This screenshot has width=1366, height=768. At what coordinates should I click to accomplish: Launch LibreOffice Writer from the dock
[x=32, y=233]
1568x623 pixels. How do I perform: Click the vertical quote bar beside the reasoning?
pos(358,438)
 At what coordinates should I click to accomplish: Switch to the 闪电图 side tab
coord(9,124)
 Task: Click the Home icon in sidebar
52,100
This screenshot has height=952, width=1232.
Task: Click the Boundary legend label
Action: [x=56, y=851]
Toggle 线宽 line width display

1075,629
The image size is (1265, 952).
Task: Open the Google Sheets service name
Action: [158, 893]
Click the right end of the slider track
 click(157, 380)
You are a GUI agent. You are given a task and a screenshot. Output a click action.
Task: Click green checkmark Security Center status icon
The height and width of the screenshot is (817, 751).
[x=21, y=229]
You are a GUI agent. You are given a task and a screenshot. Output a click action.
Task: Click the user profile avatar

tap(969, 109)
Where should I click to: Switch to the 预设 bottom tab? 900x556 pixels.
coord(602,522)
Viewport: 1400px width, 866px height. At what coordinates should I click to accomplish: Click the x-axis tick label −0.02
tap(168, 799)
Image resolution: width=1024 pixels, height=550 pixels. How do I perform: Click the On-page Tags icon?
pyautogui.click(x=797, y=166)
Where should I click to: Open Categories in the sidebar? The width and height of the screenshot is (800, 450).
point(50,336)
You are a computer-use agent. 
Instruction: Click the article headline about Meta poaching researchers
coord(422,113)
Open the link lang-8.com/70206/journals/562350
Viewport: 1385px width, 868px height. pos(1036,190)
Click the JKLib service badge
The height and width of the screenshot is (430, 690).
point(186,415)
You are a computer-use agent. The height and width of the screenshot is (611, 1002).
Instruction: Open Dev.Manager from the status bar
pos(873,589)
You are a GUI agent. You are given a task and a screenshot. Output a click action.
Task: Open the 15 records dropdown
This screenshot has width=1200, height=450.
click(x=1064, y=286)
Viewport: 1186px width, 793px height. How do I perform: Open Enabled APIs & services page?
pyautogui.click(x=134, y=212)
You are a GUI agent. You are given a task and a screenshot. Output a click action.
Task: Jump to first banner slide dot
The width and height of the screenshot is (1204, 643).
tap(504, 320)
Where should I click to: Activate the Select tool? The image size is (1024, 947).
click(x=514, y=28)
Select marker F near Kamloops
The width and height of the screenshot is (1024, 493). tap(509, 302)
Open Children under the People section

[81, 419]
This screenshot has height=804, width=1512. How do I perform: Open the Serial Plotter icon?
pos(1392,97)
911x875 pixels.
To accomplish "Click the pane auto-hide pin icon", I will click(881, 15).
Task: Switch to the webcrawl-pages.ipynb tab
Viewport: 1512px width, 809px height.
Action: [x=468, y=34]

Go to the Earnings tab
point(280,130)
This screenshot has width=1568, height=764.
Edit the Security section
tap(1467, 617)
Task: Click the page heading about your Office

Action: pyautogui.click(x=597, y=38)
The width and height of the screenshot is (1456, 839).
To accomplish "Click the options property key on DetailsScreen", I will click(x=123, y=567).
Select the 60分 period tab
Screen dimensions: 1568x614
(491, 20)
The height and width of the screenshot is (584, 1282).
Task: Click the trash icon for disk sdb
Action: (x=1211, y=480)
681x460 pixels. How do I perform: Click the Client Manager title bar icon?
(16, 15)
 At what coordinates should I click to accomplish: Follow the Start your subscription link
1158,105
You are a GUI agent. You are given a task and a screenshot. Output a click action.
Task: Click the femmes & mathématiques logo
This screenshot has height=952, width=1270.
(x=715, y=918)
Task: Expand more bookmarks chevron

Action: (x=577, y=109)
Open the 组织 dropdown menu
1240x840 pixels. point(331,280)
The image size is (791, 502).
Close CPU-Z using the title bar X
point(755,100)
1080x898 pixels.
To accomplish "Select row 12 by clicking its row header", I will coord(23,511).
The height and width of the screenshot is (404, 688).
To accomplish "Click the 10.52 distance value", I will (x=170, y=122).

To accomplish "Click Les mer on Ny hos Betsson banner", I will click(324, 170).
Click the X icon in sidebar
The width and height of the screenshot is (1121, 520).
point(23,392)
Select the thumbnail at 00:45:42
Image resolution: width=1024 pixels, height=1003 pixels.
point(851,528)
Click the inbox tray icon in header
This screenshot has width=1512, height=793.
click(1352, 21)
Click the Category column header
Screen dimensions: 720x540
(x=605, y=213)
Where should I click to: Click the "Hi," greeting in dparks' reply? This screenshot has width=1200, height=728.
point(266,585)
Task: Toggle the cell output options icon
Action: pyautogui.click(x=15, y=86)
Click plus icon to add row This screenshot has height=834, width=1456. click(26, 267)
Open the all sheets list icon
※ ※ ※
*Task objective:* Render each non-blank line above as a row of a Markdown table, with the row number under "Row" and the line itself under "Text".

*Task output:*
| Row | Text |
|---|---|
| 1 | This screenshot has width=1366, height=768. At what coordinates should I click to accomplish: Launch LibreOffice Writer from the dock |
| 2 | [x=32, y=233] |
| 3 | 1568x623 pixels. How do I perform: Click the vertical quote bar beside the reasoning? |
| 4 | pos(358,438) |
| 5 |  At what coordinates should I click to accomplish: Switch to the 闪电图 side tab |
| 6 | coord(9,124) |
| 7 |  Task: Click the Home icon in sidebar |
| 8 | 52,100 |
| 9 | This screenshot has height=952, width=1232. |
| 10 | Task: Click the Boundary legend label |
| 11 | Action: [x=56, y=851] |
| 12 | Toggle 线宽 line width display |
| 13 | 1075,629 |
| 14 | The image size is (1265, 952). |
| 15 | Task: Open the Google Sheets service name |
| 16 | Action: [158, 893] |
| 17 | Click the right end of the slider track |
| 18 |  click(157, 380) |
| 19 | You are a GUI agent. You are given a task and a screenshot. Output a click action. |
| 20 | Task: Click green checkmark Security Center status icon |
| 21 | The height and width of the screenshot is (817, 751). |
| 22 | [x=21, y=229] |
| 23 | You are a GUI agent. You are given a task and a screenshot. Output a click action. |
| 24 | Task: Click the user profile avatar |
| 25 | tap(969, 109) |
| 26 | Where should I click to: Switch to the 预设 bottom tab? 900x556 pixels. |
| 27 | coord(602,522) |
| 28 | Viewport: 1400px width, 866px height. At what coordinates should I click to accomplish: Click the x-axis tick label −0.02 |
| 29 | tap(168, 799) |
| 30 | Image resolution: width=1024 pixels, height=550 pixels. How do I perform: Click the On-page Tags icon? |
| 31 | pyautogui.click(x=797, y=166) |
| 32 | Where should I click to: Open Categories in the sidebar? The width and height of the screenshot is (800, 450). |
| 33 | point(50,336) |
| 34 | You are a computer-use agent.  |
| 35 | Instruction: Click the article headline about Meta poaching researchers |
| 36 | coord(422,113) |
| 37 | Open the link lang-8.com/70206/journals/562350 |
| 38 | Viewport: 1385px width, 868px height. pos(1036,190) |
| 39 | Click the JKLib service badge |
| 40 | The height and width of the screenshot is (430, 690). |
| 41 | point(186,415) |
| 42 | You are a computer-use agent. The height and width of the screenshot is (611, 1002). |
| 43 | Instruction: Open Dev.Manager from the status bar |
| 44 | pos(873,589) |
| 45 | You are a GUI agent. You are given a task and a screenshot. Output a click action. |
| 46 | Task: Open the 15 records dropdown |
| 47 | This screenshot has width=1200, height=450. |
| 48 | click(x=1064, y=286) |
| 49 | Viewport: 1186px width, 793px height. How do I perform: Open Enabled APIs & services page? |
| 50 | pyautogui.click(x=134, y=212) |
| 51 | You are a GUI agent. You are given a task and a screenshot. Output a click action. |
| 52 | Task: Jump to first banner slide dot |
| 53 | The width and height of the screenshot is (1204, 643). |
| 54 | tap(504, 320) |
| 55 | Where should I click to: Activate the Select tool? The image size is (1024, 947). |
| 56 | click(x=514, y=28) |
| 57 | Select marker F near Kamloops |
| 58 | The width and height of the screenshot is (1024, 493). tap(509, 302) |
| 59 | Open Children under the People section |
| 60 | [81, 419] |
| 61 | This screenshot has height=804, width=1512. How do I perform: Open the Serial Plotter icon? |
| 62 | pos(1392,97) |
| 63 | 911x875 pixels. |
| 64 | To accomplish "Click the pane auto-hide pin icon", I will click(881, 15). |
| 65 | Task: Switch to the webcrawl-pages.ipynb tab |
| 66 | Viewport: 1512px width, 809px height. |
| 67 | Action: [x=468, y=34] |
| 68 | Go to the Earnings tab |
| 69 | point(280,130) |
| 70 | This screenshot has width=1568, height=764. |
| 71 | Edit the Security section |
| 72 | tap(1467, 617) |
| 73 | Task: Click the page heading about your Office |
| 74 | Action: pyautogui.click(x=597, y=38) |
| 75 | The width and height of the screenshot is (1456, 839). |
| 76 | To accomplish "Click the options property key on DetailsScreen", I will click(x=123, y=567). |
| 77 | Select the 60分 period tab |
| 78 | Screen dimensions: 1568x614 |
| 79 | (491, 20) |
| 80 | The height and width of the screenshot is (584, 1282). |
| 81 | Task: Click the trash icon for disk sdb |
| 82 | Action: (x=1211, y=480) |
| 83 | 681x460 pixels. How do I perform: Click the Client Manager title bar icon? |
| 84 | (16, 15) |
| 85 |  At what coordinates should I click to accomplish: Follow the Start your subscription link |
| 86 | 1158,105 |
| 87 | You are a GUI agent. You are given a task and a screenshot. Output a click action. |
| 88 | Task: Click the femmes & mathématiques logo |
| 89 | This screenshot has height=952, width=1270. |
| 90 | (x=715, y=918) |
| 91 | Task: Expand more bookmarks chevron |
| 92 | Action: (x=577, y=109) |
| 93 | Open the 组织 dropdown menu |
| 94 | 1240x840 pixels. point(331,280) |
| 95 | The image size is (791, 502). |
| 96 | Close CPU-Z using the title bar X |
| 97 | point(755,100) |
| 98 | 1080x898 pixels. |
| 99 | To accomplish "Select row 12 by clicking its row header", I will coord(23,511). |
| 100 | The height and width of the screenshot is (404, 688). |
| 101 | To accomplish "Click the 10.52 distance value", I will (x=170, y=122). |
| 102 | To accomplish "Click Les mer on Ny hos Betsson banner", I will click(324, 170). |
| 103 | Click the X icon in sidebar |
| 104 | The width and height of the screenshot is (1121, 520). |
| 105 | point(23,392) |
| 106 | Select the thumbnail at 00:45:42 |
| 107 | Image resolution: width=1024 pixels, height=1003 pixels. |
| 108 | point(851,528) |
| 109 | Click the inbox tray icon in header |
| 110 | This screenshot has width=1512, height=793. |
| 111 | click(1352, 21) |
| 112 | Click the Category column header |
| 113 | Screen dimensions: 720x540 |
| 114 | (x=605, y=213) |
| 115 | Where should I click to: Click the "Hi," greeting in dparks' reply? This screenshot has width=1200, height=728. |
| 116 | point(266,585) |
| 117 | Task: Toggle the cell output options icon |
| 118 | Action: pyautogui.click(x=15, y=86) |
| 119 | Click plus icon to add row This screenshot has height=834, width=1456. click(26, 267) |
| 120 | Open the all sheets list icon |